[Document extract — start]
Ann Berry listened to the recruiter’s talk. Afterwards she told her professor she was going to be a diplomat. “He looked at me and said ‘I didn’t pass and you won’t either.’” Needless to say Berry took the Foreign Service Exam, passed and spent most of her life as a diplomat.

Berry moved to Olympia in 1999. In preparation for her retirement Berry did some reading. She came across an article in the Olympian about a training program being offered by the Crisis Clinic of Thurston and Mason Counties. “I became addicted to the Crisis Clinic and have been there ever since.”

In 15 years Berry has done everything from answer phones to provide training to new volunteers. She and a small group of others helped keep the clinic afloat in the late 2000s following a split with Behavioral Health Resources. “There are a lot of organizations that make Olympia a jewel and we think the Crisis Clinic is one of those,” says Berry.

The work is challenging and rewarding. “It is intense,” says Berry. “We’ve had a number of calls with suicidal thoughts and that’s pretty tough stuff.” Berry’s training and her relationship with fellow volunteers make it possible for her to help others. “Your partner is there to talk with after a difficult call to hear what your feelings are.”

Berry says she continues to volunteer, partially because of what the work does for her. “I am amazed by what I have learned about myself. I never do a shift where I don’t come away saying ‘wow, that’s really amazing.’”

The spirit of volunteerism is big at Panorama. Some seniors help with programs within the retirement community while others, like Felzien and Berry, offer assistance elsewhere.  Either way the results are a better, more connected community.
[Document extract — finish]
[Material shown — start]
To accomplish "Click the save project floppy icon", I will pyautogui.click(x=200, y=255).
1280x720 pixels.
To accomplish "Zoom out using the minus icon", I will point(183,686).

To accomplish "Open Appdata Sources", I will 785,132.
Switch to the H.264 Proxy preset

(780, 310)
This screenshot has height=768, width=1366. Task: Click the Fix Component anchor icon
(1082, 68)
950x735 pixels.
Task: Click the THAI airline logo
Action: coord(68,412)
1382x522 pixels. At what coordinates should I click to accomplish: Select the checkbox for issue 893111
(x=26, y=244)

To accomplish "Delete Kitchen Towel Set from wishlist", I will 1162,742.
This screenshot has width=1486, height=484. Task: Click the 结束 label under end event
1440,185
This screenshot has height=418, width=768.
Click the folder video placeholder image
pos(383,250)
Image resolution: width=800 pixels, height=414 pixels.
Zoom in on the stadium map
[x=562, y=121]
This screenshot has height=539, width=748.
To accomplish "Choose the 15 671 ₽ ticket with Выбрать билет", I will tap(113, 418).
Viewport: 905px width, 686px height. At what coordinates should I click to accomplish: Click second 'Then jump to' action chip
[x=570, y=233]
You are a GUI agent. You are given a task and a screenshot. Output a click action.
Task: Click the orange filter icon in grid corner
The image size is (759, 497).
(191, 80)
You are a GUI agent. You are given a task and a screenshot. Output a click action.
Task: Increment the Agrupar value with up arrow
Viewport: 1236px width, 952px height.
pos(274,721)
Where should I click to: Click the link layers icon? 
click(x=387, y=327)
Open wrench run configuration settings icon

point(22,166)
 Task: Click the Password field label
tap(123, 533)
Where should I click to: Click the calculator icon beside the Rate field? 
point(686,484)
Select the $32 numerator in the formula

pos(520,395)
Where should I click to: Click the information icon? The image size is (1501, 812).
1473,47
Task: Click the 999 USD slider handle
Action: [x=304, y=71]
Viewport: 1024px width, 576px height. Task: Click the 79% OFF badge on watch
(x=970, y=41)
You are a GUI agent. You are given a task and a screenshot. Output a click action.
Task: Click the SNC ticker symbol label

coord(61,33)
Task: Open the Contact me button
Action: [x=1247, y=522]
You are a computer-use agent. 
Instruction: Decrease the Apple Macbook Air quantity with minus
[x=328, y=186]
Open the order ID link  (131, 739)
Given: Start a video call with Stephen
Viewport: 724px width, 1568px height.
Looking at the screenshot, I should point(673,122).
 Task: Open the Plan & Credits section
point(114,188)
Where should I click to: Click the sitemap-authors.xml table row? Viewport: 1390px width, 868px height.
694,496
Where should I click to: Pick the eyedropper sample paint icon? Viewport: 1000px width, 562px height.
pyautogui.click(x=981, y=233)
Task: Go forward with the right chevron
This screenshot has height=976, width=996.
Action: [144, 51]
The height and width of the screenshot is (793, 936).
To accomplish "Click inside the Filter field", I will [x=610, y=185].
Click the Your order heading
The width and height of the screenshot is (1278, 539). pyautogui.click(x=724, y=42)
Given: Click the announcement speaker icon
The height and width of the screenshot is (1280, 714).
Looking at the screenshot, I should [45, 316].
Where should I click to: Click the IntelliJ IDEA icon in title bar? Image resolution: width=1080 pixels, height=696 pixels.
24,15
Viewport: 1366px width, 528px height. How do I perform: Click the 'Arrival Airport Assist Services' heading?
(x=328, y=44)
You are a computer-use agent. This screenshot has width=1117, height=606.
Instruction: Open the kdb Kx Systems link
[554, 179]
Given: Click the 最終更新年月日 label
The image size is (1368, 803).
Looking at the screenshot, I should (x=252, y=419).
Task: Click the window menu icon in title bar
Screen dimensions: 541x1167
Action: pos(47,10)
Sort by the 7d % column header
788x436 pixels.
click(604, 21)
[Material shown — finish]
*Task requirements*:
A - Based on the article about Ann Berry, say whether each statement agrees with it. Answer yes or no for each, and quote the deciding words. (i) Berry moved to Olympia in 1999. (ii) Berry learned about the Crisis Clinic's training program from a recruiter's talk. (iii) Berry has helped train new volunteers at the clinic.
B - In the article about Ann Berry, which organization did the Crisis Clinic split with in the late 2000s?
C - Retype the stretch of the article about Ann Berry from "Ann Berry listened" through "as a diplomat.".

*Your written answers*:
A -
(i) Yes: "Berry moved to Olympia in 1999."
(ii) No: "She came across an article in the Olympian about a training program being offered by the Crisis Clinic of Thurston and Mason Counties."
(iii) Yes: "In 15 years Berry has done everything from answer phones to provide training to new volunteers."

B - Behavioral Health Resources.

C -
Ann Berry listened to the recruiter’s talk. Afterwards she told her professor she was going to be a diplomat. “He looked at me and said ‘I didn’t pass and you won’t either.’” Needless to say Berry took the Foreign Service Exam, passed and spent most of her life as a diplomat.